Wednesday, September 5, 2012

Confessions of Mark Cuban: The Facebook IPO Sucker

In the comments below, Mark Cuban really nails it. For some time, I have been thinking about putting out a column along the lines of the one Cuban has written. Most times Wall Street operators   outplay companies going public, leaving plenty of money on the table for WS and IPO traders. In the case of Facebook, Facebook out snookered WS and the traders. It doesn't happen very often, but it was well played by Facebook, as Mark Cuban explains:
Andrews Ross Sorkin wrote a piece for the NY Times that was just ridiculous. He put the blame squarely on the back of the CFO of FB. Talk about getting it 180 degrees wrong.
Have you ever been to an auction where the selling party told a buyer to reduce their price because they were worried that the item might not hold its value ? Neither have I.  If the CFO of Facebook came on SharkTank and told me that he was able to sell his shares to the public for $38 a share, but turned down the opportunity, I would crush him for being an idiot.
Facebook was able to raise about 10 BILLION DOLLARS in this IPO. The CFO’s job is not to manage shareholder portfolios. His job is to help Facebook succeed. I don’t know about you, but putting 10 BILLION DOLLARS in the bank in my opinion is one way to help them succeed.
Who’s job is it to help manage the portfolio’s of FB investors ? If an investor doesn’t manage their own portfolio, the brokers who sold them the stock are responsible.  It’s their job to read the prospectus if you as an investor are too lazy to do so.  It is the job of the broker to help the investor understand the value of the company and make a buying decision. No question that there are a lot of brokers out there that did not do their jobs.
As far as traders who bought the stock hoping for a pop. No one cares about them. Seriously. You trade, you know you are going to lose on trades. That is how things work.
I bought and sold FB shares as a TRADE, not an investment. I lost money. When the stock didn’t bounce as I thought/hoped it would, I realized I was wrong and got out. It wasn’t the fault of the FB CFO that I lost money. It was my fault.  I know that no one sells me shares of stock because they expect the price of the stock to go up.  So someone saw me coming and they sold me the stock. That is the way the stock market works. When you sit at the trading terminal you look for the sucker. When you don’t see one, it’s you.  In this case it was me.
If the goal of the company is to maximize the cash obtained from the IPO, then the CFO should absolutely price the stock to maximize the return. If the goal of the company is to get a 1 day pop to make a PR splash , that is a completely different strategy. It obviously was not the strategy of Facebook.  Facebook maximized the cash available to it. They have been very clear that they will not manage the stock, they will manage the company to reach the goals they have been very open and honest about. Good for them.
 Read the rest here.

Note: This doesn't mean that companies should go around screwing new investors. It does mean that you have to go into these things with your eyes wide open. Most of the time in IPOs, it is the company going public that is being taken advantage of by the investment bankers and traders, because the stock is priced too low when it goes public. In this case, Facebook somehow managed to get the edge over the usual operators (To the tune of billions!!). Again, well played, Facebook.

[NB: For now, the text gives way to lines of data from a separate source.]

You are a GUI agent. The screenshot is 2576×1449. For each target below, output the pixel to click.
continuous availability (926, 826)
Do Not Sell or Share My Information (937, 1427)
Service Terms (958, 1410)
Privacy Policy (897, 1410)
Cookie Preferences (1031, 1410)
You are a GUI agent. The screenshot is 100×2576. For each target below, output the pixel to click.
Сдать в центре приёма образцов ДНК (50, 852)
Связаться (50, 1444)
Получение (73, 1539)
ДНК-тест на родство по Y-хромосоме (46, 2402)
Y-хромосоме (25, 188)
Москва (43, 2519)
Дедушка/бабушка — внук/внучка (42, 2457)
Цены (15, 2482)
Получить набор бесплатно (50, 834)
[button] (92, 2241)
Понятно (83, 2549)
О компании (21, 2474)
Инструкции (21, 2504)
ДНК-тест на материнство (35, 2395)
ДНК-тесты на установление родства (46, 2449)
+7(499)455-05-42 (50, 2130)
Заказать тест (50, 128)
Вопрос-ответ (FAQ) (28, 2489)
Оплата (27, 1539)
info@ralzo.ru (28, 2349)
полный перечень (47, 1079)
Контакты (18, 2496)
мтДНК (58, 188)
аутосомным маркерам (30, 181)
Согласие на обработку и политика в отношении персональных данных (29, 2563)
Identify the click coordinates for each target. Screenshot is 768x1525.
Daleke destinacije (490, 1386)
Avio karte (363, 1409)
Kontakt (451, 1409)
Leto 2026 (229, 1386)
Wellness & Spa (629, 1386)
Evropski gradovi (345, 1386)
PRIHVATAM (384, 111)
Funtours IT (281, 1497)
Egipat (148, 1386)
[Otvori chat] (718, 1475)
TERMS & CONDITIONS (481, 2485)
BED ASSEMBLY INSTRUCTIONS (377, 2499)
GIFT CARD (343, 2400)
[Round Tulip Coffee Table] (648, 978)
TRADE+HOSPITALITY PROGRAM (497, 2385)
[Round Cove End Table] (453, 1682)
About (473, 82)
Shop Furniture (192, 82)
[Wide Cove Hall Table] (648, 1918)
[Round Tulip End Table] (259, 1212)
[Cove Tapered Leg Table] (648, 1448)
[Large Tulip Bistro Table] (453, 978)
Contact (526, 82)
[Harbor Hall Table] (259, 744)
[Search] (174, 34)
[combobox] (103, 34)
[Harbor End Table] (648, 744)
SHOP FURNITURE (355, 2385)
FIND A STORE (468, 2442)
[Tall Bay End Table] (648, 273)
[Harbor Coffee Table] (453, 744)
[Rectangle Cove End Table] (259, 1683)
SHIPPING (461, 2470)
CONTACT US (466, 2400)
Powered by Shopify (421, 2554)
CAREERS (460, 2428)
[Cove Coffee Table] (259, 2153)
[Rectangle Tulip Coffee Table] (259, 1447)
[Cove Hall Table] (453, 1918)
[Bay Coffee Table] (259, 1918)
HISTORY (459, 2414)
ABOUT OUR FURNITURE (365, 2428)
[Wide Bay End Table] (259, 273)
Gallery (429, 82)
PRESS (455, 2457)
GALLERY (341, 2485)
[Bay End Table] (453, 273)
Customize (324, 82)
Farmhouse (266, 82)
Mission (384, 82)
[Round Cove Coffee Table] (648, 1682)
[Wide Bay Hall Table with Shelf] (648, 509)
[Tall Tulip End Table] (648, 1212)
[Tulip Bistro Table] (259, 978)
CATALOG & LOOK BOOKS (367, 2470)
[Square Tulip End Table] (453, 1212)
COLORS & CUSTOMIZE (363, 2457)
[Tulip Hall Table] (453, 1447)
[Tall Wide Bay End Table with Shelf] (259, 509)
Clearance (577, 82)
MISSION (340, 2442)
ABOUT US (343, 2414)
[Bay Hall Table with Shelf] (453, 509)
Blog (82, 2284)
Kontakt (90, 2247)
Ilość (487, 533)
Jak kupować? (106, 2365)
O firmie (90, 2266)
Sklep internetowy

This comes back to another point I have made about WS.

On WS, everyone is out to grab every penny that is on the table. If you don't know how the game is played, you should stay away. If you understand the game, then it is not impossible to take down some pretty big sharks, no new regulations needed. New regulations always benefit the sharks, since they will have the ability to buy lawyers, congressmen and lobbyists. Instead of worrying about new regulations, just figure out how the game is played and if you are sharp enough, you can out play these guys and put some nice change in your pocket.


  1. While it's not the job of the CFO to manage the volatility of the stock price, it is the job of the CFO to set and meet quarterly revenue/profit expectations with Wall Street.

    In not over-ruling the investment bankers on initial price recommendations, this CFO has tarnished his credibility and made his job more difficult on a quarterly basis, not to mention a subsequent fund raising!

    1. At IPO fhe EPS was over 150 times earnings. Very high expectations to meet future earning goals and make money on this stock. This was a trader's short term play only or a great stock to short. Cuban was waiting for the bigger suckers but it appears he waited a bit too long and they did not come in to pop the stock much. The venture capitalists made out very well also.

  2. I agree with the article. Investment products bankers work for their clients. Their clients are selling stock. Their job is to get the best price possible for their clients. The difficult part of this is now most investment banks also have retail and institutional stock brokerages attached to them. Brokers are looking out for the buy side in these transactions. Ibank presidents have the unfortunate job of moderating the cat fights that break out between these opposing factions within the bank.

  3. I was watching this laughing at all my friends who have lost %50 of their money on this trade. I bought GLD 3 weeks ago and I am up %5. What sounds too good to be true usually is, especially when there is profit in creating a false reality.